▼

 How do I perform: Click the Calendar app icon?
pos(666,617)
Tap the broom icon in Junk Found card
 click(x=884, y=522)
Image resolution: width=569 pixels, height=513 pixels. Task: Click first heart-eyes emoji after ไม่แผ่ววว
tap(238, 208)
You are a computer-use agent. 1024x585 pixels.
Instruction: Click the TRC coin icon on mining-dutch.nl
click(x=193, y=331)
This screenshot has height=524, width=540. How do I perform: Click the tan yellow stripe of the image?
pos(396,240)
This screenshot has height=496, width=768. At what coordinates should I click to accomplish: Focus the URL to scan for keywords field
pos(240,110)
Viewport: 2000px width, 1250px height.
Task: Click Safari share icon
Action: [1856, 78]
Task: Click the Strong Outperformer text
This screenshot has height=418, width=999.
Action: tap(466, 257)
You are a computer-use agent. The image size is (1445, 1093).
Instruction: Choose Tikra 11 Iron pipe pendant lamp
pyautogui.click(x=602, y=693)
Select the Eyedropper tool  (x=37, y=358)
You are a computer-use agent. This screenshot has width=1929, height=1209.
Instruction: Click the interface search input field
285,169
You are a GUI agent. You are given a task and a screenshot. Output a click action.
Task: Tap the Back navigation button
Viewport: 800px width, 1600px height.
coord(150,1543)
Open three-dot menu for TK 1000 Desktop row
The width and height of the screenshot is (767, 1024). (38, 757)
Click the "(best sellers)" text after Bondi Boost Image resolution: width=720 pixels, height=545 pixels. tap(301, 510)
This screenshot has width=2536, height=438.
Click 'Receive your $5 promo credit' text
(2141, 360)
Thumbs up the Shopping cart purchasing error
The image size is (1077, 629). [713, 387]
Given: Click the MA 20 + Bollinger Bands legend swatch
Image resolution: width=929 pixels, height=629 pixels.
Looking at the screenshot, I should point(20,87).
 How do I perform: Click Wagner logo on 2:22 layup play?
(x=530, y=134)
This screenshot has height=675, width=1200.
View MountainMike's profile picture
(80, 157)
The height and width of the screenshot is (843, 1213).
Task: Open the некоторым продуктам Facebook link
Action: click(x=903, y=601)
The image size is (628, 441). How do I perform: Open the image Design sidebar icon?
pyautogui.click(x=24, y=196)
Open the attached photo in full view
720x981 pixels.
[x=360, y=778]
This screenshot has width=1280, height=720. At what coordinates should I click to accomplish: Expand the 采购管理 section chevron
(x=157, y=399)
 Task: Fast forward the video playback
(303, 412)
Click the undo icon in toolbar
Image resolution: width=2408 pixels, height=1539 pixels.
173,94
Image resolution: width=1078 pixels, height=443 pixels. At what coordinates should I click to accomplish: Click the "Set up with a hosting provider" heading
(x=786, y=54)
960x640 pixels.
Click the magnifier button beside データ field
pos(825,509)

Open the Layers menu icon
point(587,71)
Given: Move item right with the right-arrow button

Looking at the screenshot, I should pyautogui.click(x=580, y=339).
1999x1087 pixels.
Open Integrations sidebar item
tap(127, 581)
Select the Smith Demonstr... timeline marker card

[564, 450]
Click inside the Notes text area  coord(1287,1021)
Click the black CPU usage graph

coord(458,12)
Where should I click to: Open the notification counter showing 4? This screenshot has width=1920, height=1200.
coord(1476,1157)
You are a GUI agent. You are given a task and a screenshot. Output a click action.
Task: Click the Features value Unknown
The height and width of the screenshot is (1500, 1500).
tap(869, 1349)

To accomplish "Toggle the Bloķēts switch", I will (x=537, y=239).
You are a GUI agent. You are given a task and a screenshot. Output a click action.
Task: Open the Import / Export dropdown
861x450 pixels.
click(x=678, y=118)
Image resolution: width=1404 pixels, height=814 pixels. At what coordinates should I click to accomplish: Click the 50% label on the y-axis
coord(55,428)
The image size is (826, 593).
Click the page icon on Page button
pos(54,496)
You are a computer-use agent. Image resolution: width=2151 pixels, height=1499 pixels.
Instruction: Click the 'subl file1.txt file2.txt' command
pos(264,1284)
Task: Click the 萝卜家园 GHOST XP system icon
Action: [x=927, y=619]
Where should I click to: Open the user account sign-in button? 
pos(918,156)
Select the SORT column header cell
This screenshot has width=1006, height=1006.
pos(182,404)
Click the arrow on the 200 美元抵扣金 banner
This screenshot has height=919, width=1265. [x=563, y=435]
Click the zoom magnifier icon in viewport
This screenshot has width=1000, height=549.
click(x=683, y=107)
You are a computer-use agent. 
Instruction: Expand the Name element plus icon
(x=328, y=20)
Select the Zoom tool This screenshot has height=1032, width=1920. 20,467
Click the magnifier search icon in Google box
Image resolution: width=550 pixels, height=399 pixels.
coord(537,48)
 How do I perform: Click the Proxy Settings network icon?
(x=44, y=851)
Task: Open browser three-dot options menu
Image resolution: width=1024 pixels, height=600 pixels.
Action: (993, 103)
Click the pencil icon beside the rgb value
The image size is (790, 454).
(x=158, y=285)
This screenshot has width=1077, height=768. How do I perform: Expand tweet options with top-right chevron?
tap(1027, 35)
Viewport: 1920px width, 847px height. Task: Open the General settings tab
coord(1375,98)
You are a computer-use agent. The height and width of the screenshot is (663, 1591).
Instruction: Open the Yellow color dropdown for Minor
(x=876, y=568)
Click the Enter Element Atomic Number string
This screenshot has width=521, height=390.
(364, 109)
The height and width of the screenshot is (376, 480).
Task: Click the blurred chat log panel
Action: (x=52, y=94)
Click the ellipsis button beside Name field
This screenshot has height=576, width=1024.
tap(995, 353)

▲

EXERCISE:
Rewrite all of the entries above, putting "Goal" wherever "Instruction" appears and changing nothing else.

TASK SOLUTION:
 How do I perform: Click the Calendar app icon?
pos(666,617)
Tap the broom icon in Junk Found card
 click(x=884, y=522)
Image resolution: width=569 pixels, height=513 pixels. Task: Click first heart-eyes emoji after ไม่แผ่ววว
tap(238, 208)
You are a computer-use agent. 1024x585 pixels.
Goal: Click the TRC coin icon on mining-dutch.nl
click(x=193, y=331)
This screenshot has height=524, width=540. How do I perform: Click the tan yellow stripe of the image?
pos(396,240)
This screenshot has height=496, width=768. At what coordinates should I click to accomplish: Focus the URL to scan for keywords field
pos(240,110)
Viewport: 2000px width, 1250px height.
Task: Click Safari share icon
Action: [1856, 78]
Task: Click the Strong Outperformer text
This screenshot has height=418, width=999.
Action: tap(466, 257)
You are a computer-use agent. The image size is (1445, 1093).
Goal: Choose Tikra 11 Iron pipe pendant lamp
pyautogui.click(x=602, y=693)
Select the Eyedropper tool  (x=37, y=358)
You are a computer-use agent. This screenshot has width=1929, height=1209.
Goal: Click the interface search input field
285,169
You are a GUI agent. You are given a task and a screenshot. Output a click action.
Task: Tap the Back navigation button
Viewport: 800px width, 1600px height.
coord(150,1543)
Open three-dot menu for TK 1000 Desktop row
The width and height of the screenshot is (767, 1024). (38, 757)
Click the "(best sellers)" text after Bondi Boost Image resolution: width=720 pixels, height=545 pixels. tap(301, 510)
This screenshot has width=2536, height=438.
Click 'Receive your $5 promo credit' text
(2141, 360)
Thumbs up the Shopping cart purchasing error
The image size is (1077, 629). [713, 387]
Given: Click the MA 20 + Bollinger Bands legend swatch
Image resolution: width=929 pixels, height=629 pixels.
Looking at the screenshot, I should point(20,87).
 How do I perform: Click Wagner logo on 2:22 layup play?
(x=530, y=134)
This screenshot has height=675, width=1200.
View MountainMike's profile picture
(80, 157)
The height and width of the screenshot is (843, 1213).
Task: Open the некоторым продуктам Facebook link
Action: click(x=903, y=601)
The image size is (628, 441). How do I perform: Open the image Design sidebar icon?
pyautogui.click(x=24, y=196)
Open the attached photo in full view
720x981 pixels.
[x=360, y=778]
This screenshot has width=1280, height=720. At what coordinates should I click to accomplish: Expand the 采购管理 section chevron
(x=157, y=399)
 Task: Fast forward the video playback
(303, 412)
Click the undo icon in toolbar
Image resolution: width=2408 pixels, height=1539 pixels.
173,94
Image resolution: width=1078 pixels, height=443 pixels. At what coordinates should I click to accomplish: Click the "Set up with a hosting provider" heading
(x=786, y=54)
960x640 pixels.
Click the magnifier button beside データ field
pos(825,509)

Open the Layers menu icon
point(587,71)
Given: Move item right with the right-arrow button

Looking at the screenshot, I should pyautogui.click(x=580, y=339).
1999x1087 pixels.
Open Integrations sidebar item
tap(127, 581)
Select the Smith Demonstr... timeline marker card

[564, 450]
Click inside the Notes text area  coord(1287,1021)
Click the black CPU usage graph

coord(458,12)
Where should I click to: Open the notification counter showing 4? This screenshot has width=1920, height=1200.
coord(1476,1157)
You are a GUI agent. You are given a task and a screenshot. Output a click action.
Task: Click the Features value Unknown
The height and width of the screenshot is (1500, 1500).
tap(869, 1349)

To accomplish "Toggle the Bloķēts switch", I will (x=537, y=239).
You are a GUI agent. You are given a task and a screenshot. Output a click action.
Task: Open the Import / Export dropdown
861x450 pixels.
click(x=678, y=118)
Image resolution: width=1404 pixels, height=814 pixels. At what coordinates should I click to accomplish: Click the 50% label on the y-axis
coord(55,428)
The image size is (826, 593).
Click the page icon on Page button
pos(54,496)
You are a computer-use agent. Image resolution: width=2151 pixels, height=1499 pixels.
Goal: Click the 'subl file1.txt file2.txt' command
pos(264,1284)
Task: Click the 萝卜家园 GHOST XP system icon
Action: [x=927, y=619]
Where should I click to: Open the user account sign-in button? 
pos(918,156)
Select the SORT column header cell
This screenshot has width=1006, height=1006.
pos(182,404)
Click the arrow on the 200 美元抵扣金 banner
This screenshot has height=919, width=1265. [x=563, y=435]
Click the zoom magnifier icon in viewport
This screenshot has width=1000, height=549.
click(x=683, y=107)
You are a computer-use agent. 
Goal: Expand the Name element plus icon
(x=328, y=20)
Select the Zoom tool This screenshot has height=1032, width=1920. 20,467
Click the magnifier search icon in Google box
Image resolution: width=550 pixels, height=399 pixels.
coord(537,48)
 How do I perform: Click the Proxy Settings network icon?
(x=44, y=851)
Task: Open browser three-dot options menu
Image resolution: width=1024 pixels, height=600 pixels.
Action: (993, 103)
Click the pencil icon beside the rgb value
The image size is (790, 454).
(x=158, y=285)
This screenshot has width=1077, height=768. How do I perform: Expand tweet options with top-right chevron?
tap(1027, 35)
Viewport: 1920px width, 847px height. Task: Open the General settings tab
coord(1375,98)
You are a computer-use agent. The height and width of the screenshot is (663, 1591).
Goal: Open the Yellow color dropdown for Minor
(x=876, y=568)
Click the Enter Element Atomic Number string
This screenshot has width=521, height=390.
(364, 109)
The height and width of the screenshot is (376, 480).
Task: Click the blurred chat log panel
Action: (x=52, y=94)
Click the ellipsis button beside Name field
This screenshot has height=576, width=1024.
tap(995, 353)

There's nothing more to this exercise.